EXTINÇÃO DOS CRÉDITOS DO INSS. VALOR ÍNFIMO RECONHECIDO. REMIÇÃO FISCAL. ARTS. 156, IV E 172, III DO CTN. LESIVIDADE EXCLUÍDA. ANTIJURIDICIDADE DO DELITO DESCARACTERIZADA. LICITUDE CIVIL. INEXISTÊNCIA DE ILÍCITO PENAL. ABSOLVIÇÃO. APELOS PROVIDOS.
I
- Comprovadas nos autos a autoria e materialidade delitivas do crime de falta de
recolhimento das contribuições sociais descontadas dos salários dos
empregados, cometido pelos apelantes, na qualidade de dirigentes de empresa
individual, responsáveis pelo cumprimento das obrigações legais desta, dentre
elas o recolhimento das contribuições sociais devidas à Previdência.
II
- Alegações de dificuldades financeiras da empresa não constituem-se em causa
de exclusão da culpabilidade, que se consubstanciaria na inexigibilidade de
conduta diversa, tratando-se de argumento metajurídico, que não repercute na
exigibilidade da obrigação tributária principal que originou o débito fiscal
incriminado, exceto se demonstrada cabalmente.
III
- Estado de necessidade não se confunde com o estado de precisão, fazendo-se
necessário a demonstração de que a violação a bem jurídico alheio é
praticado como recurso extremo.

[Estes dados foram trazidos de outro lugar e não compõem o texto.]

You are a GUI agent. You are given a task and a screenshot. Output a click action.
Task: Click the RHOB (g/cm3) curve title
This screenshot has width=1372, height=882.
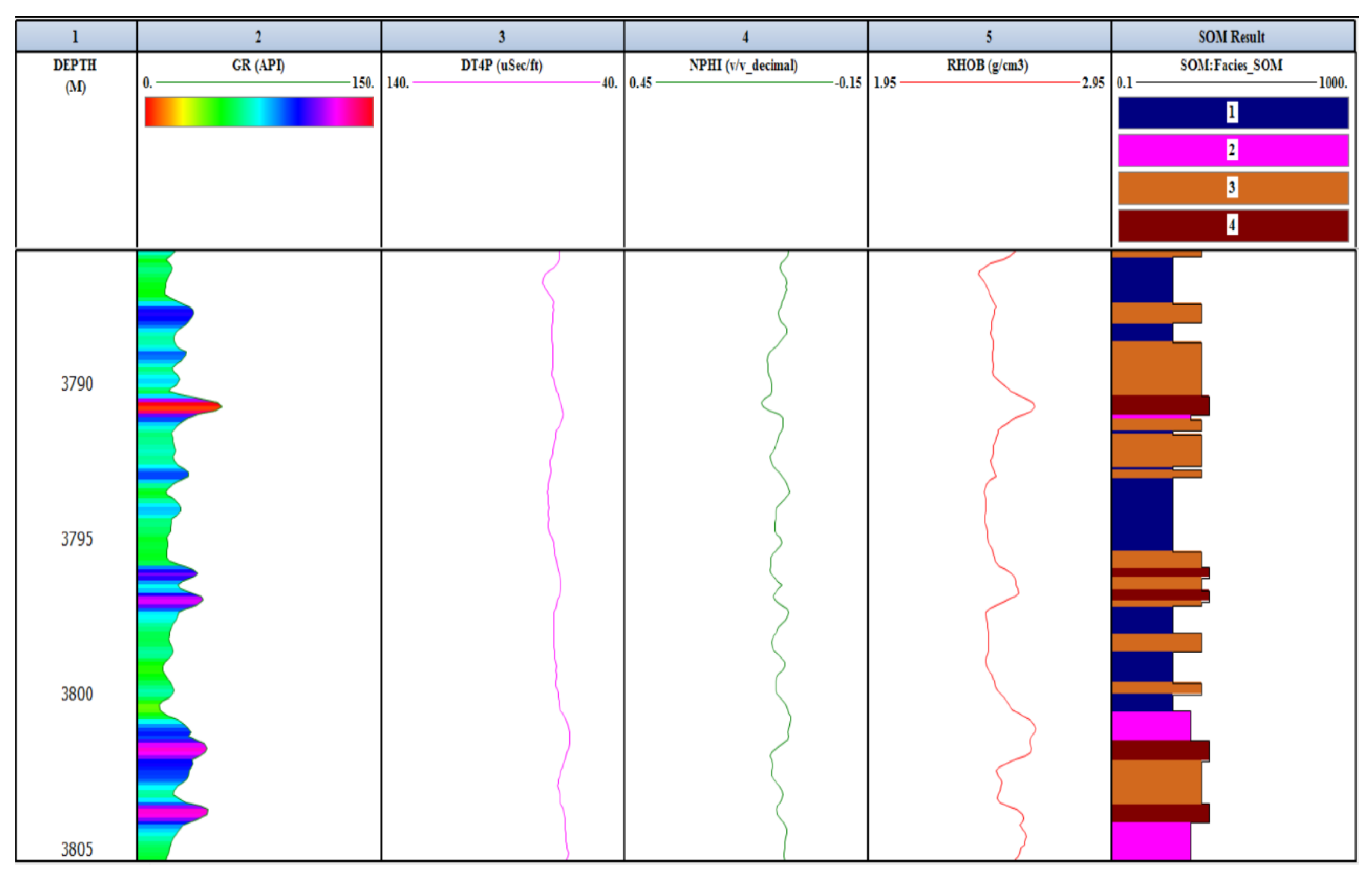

Patente nos autos que os apelantes dispunham da
alternativa do parcelamento do débito até o recebimento da denúncia, único
meio que permitiria exigir-se-lhes conduta diversa da incriminada no tipo, e de
acordo com o ordenamento jurídico.
V
- O argumento de atipicidade da conduta pela ausência do dolo especifico, ou
seja, do empresário apropriar-se dos valores descontados dos salários dos
empregados, sucumbe diante da análise da própria descrição típica do delito
em apreço, que não veicula elementar relacionada à especial finalidade de
agir do agente, bastando, para sua configuração, o dolo genérico. Trata-se de
crime omissivo próprio, que se consuma com a conduta negativa.
VI
- O pagamento do débito previdenciário não permite a aplicação da causa
extintiva de punibilidade prevista no artigo 34 da lei 9.249/95, visto que foi
efetuado após o marco processual eleito, ou seja, o recebimento da denúncia.
VII-
Dolo e tipicidade do delito configurados, não excluídos pelo pagamento
posterior ao recebimento da denúncia, visto que a estrutura típica do delito
imputado apenas prevê conduta omissiva, operando-se o dolo no momento desta
conduta, e não por ato posterior e distinto.
VIII
- Afastada de plano a antijuridicidade da conduta dos apelantes, diante do valor
das contribuições sociais não recolhidas no período incriminado, pela edição
da medida provisória nº 1533-01, de 16 de janeiro de 1997, que veiculou a remição
fiscal, modalidade de extinção do crédito tributário, prevista nos artigos
156, IV e 172, III do Código Tributário Nacional.
IX
- Tornando-se a dívida dos apelantes para com a Previdência Social
insignificante para fins cíveis, considerada, portanto, revestida de licitude
civil, não pode, ao mesmo tempo, ser tida como ilícito penal, por força da
unicidade do direito.
X
- Sentença condenatória reformada, para absolver os apelantes, com fundamento
no artigo 386, III do CPP.
V
- Apelações providas.
Vistos,
relatados e discutidos estes autos, em que são partes as acima indicadas,
ACORDAM os Desembargadores Federais da Primeira Turma do Tribunal Regional
Federal da Terceira Região, em conformidade com a ata de julgamento, à
unanimidade dar provimento à apelação.
São
Paulo, 26 de setembro de 2000 (data do julgamento).